The city of Houston terminated its contract with Inframark, the contractor that operates the Kingwood Central Wastewater Treatment Plant, Mayor Pro Tem Dave Martin’s office announced March 22.

The decision to terminate the city’s five-year, $74 million contract with Inframark came more than a month after Houston Police Department officials executed a search warrant at the Kingwood Central Wastewater Treatment Plant on Feb. 17.

HPD officials alleged in the search warrant affidavit the contractor doctored samples and records to suggest the plant had adequately treated sewage before releasing it into a waterway that feeds into one of the city’s main sources of drinking water.

“Over the last five years since Hurricane Harvey, we have repeatedly asked the city of Houston to address the serious deficiencies in the condition of the equipment at the Kingwood Central Wastewater Treatment Facility, and until recently the city has slow-walked every request,” Inframark spokesperson Miranda Sevcik said in a March 22 email. “The fact that the city has moved to terminate us as long overdue upgrades are finally being made is both a surprise and a disappointment.”

Sevcik noted the company is currently conducting an internal investigation.

“With respect to allegations of criminal wrongdoing, we are nearing completion of an internal investigation that has found no evidence of any illegal activity on the part of any Inframark employees,” Sevcik said.

City officials said the Houston Public Works Department is now running the plant as well as four additional plants in Kingwood formerly operated by Inframark.
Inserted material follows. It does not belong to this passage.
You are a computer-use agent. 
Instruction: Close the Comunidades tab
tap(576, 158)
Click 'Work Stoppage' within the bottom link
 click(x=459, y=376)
Officials maintain the city’s drinking water has and will continue to be safe to consume.

“We are committed to providing the highest-quality water services to Houstonians and believe this is the best path forward for Houston water treatment operations,” Houston Public Works Director Carol Haddock said in a statement.

According to a Feb. 17 news release, the issue first arose in January after city officials received reports of foul odors emanating from the plant.

Upon discovering irregularities at the plant, Houston Public Works Department officials forwarded their findings to HPD’s Environmental Crimes Unit and the Texas Commission on Environmental Quality.

HPD officials said the investigation is ongoing.